Get Santa is probably the only Christmas family movie that asks whether could Santa be a child molester. The scene comes early in the film, when precocious moppet Tom has discovered a creepy, bearded man passed out in his garden shed in the middle of the night. Calling his dad excitedly, Tom explains that he’s chatting to a strange man who “wants to show me his plan,”
Dad’s eyes widen in horror, no doubt picturing his son becoming a victim of sick trouser-based rummaging. He hops in his van and burns rubber to the shed, threatening to beat the crap out of Santa if he ever so much as looks at another kid. It’s this skewed tone that fuels Get Santa, a film that can at least be given credit for taking Christmas cinema to bizarre new territory.

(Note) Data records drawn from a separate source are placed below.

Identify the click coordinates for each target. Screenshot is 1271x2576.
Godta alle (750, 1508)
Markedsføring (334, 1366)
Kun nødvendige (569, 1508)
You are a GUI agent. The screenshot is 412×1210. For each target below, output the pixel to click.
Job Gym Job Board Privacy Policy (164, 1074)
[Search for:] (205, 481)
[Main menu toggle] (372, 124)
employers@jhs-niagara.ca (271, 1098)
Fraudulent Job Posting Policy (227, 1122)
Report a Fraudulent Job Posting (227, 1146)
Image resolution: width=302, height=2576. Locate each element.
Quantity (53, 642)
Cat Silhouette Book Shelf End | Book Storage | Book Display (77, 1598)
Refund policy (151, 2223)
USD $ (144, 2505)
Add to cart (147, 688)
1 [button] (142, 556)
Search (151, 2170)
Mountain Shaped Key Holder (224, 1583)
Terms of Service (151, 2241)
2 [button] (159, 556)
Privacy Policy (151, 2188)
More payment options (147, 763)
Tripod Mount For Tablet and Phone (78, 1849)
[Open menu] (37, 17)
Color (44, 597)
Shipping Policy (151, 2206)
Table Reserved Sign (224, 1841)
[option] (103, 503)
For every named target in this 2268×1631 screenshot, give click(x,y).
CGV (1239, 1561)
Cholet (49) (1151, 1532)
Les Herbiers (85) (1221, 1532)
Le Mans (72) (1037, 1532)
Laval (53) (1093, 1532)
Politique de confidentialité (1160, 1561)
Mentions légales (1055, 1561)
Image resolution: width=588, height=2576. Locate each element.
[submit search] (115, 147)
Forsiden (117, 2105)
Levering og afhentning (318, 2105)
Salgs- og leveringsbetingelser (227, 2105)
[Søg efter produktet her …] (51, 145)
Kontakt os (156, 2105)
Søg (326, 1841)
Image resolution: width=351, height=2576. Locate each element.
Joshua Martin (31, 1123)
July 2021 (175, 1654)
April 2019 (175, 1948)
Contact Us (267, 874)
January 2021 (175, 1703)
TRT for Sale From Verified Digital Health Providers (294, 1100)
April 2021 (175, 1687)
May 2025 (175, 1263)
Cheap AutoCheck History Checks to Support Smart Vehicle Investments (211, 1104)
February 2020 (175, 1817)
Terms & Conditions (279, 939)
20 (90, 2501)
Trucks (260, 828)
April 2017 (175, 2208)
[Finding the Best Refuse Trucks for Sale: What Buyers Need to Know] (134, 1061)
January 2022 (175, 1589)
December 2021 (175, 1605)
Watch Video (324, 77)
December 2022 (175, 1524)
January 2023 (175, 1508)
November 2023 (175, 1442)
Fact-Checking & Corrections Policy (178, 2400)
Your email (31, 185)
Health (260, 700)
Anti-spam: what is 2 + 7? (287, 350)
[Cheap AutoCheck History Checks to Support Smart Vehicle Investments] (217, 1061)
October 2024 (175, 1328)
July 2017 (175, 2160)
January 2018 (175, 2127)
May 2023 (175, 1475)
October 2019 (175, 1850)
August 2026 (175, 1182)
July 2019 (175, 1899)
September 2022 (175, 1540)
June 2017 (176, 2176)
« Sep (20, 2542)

Our hero is Steve (Rafe Spall), who we meet as he’s being released from prison. He was a getaway driver, but having served his two year sentence he’s released on parole. Missing his family, he attempts to get back in touch, though his remarried ex-wife wants nothing to do with an unreliable old lag. Fortunately, his son (Kit Connor) still loves him and immediately calls him when he finds Santa (Jim Broadbent) squatting in his garden shed. Santa explains that he’s accidentally driven his new sleigh into power lines and crashed. Not only that, but his reindeer have been taken into custody at Battersea Dogs and Cats Home. Santa needs help; if he doesn’t get his sleigh and reindeer back then Christmas is cancelled.
A disbelieving Steve is quickly guilt-tripped into helping by his estranged son. Things rapidly become more complicated when Santa is arrested and held in prison; ending up with cornrows, marching around to Straight Outta Compton and calling himself Mad Jimmy Claws. Not to mention that Steve needs to visit his probation officer at 5pm every day or risk being thrown back into prison himself.
The overall effect is a weird tonal mishmash. Cutting between Santa banged up in solitary in some gloomy, realistic looking prison cell and a sparkly CGI Lapland is certainly an effective contrast, creating an intrinsically ‘wrong’ feeling. In the film’s best moments this pays off gangbusters. For example, the sight of Santa’s sleigh forlornly lying in a pile of trash in the woods is a neat image, encapsulating the central idea of dragging fairytales back down to the kitchen sink.
For every moment like that, there’s a few where you wonder what on earth writer/director Christopher Smith was thinking. I’m no traditionalist, but kindly old Saint Nick punching a prison officer in the face feels a bit unChristmassy, not to mention a climactic chase sequence in which a tommy-gun wielding Santa is yelling maniacally while firing on the pursuing cops. Granted, his gun is shooting reindeer shit at them rather than bullets, but it’s not particularly festive.
Some explanation comes from a cursory examination of the director’s filmography: a litany of low budget horror movies whose synopses contain phrases like “hunted down by war-crazed killers”, “bludgeons her past-self to death” and “impaled through the head with a serrated blade.” I don’t think it’s impossible for a horror director to slide into family friendly comedy, but Get Santa certainly feels like the product of someone whose primary instincts aren’t to give audiences the warm fuzzies.
The upshot of that is that Get Santa never hits the right emotional tone. There’s an inherent poignancy in showing a reformed ex-con trying his best to go straight in the face of fantastical circumstances, but despite me being extremely susceptible to sentimental Christmas claptrap, the film keeps fluffing its emotive blows. This primarily stems from the non-character of the young Tom, partly a combination of an underwritten role and partly because of the mildly annoying child actor, who never believably connects with Rafe Spall as his put upon Dad.
I feel a little guilty being so harsh about Get Santa; there’s myriad reasons it doesn’t work, but at least it’s trying really hard to do something different. At its core is a good heart; one sympathetic to prisoners and understanding of how miserable it must be to be banged up over Christmas. Not to mention that Jim Broadbent, the film’s one inarguably excellent factor, makes for an effective Santa.
I can’t see it ever becoming a stone cold holiday classic, but I’d much rather watch Christmas films like Get Santa than the execrable Nativity series.
Get Santa is a tonally tin-eared Christmas experiment, but at least it's a unique one.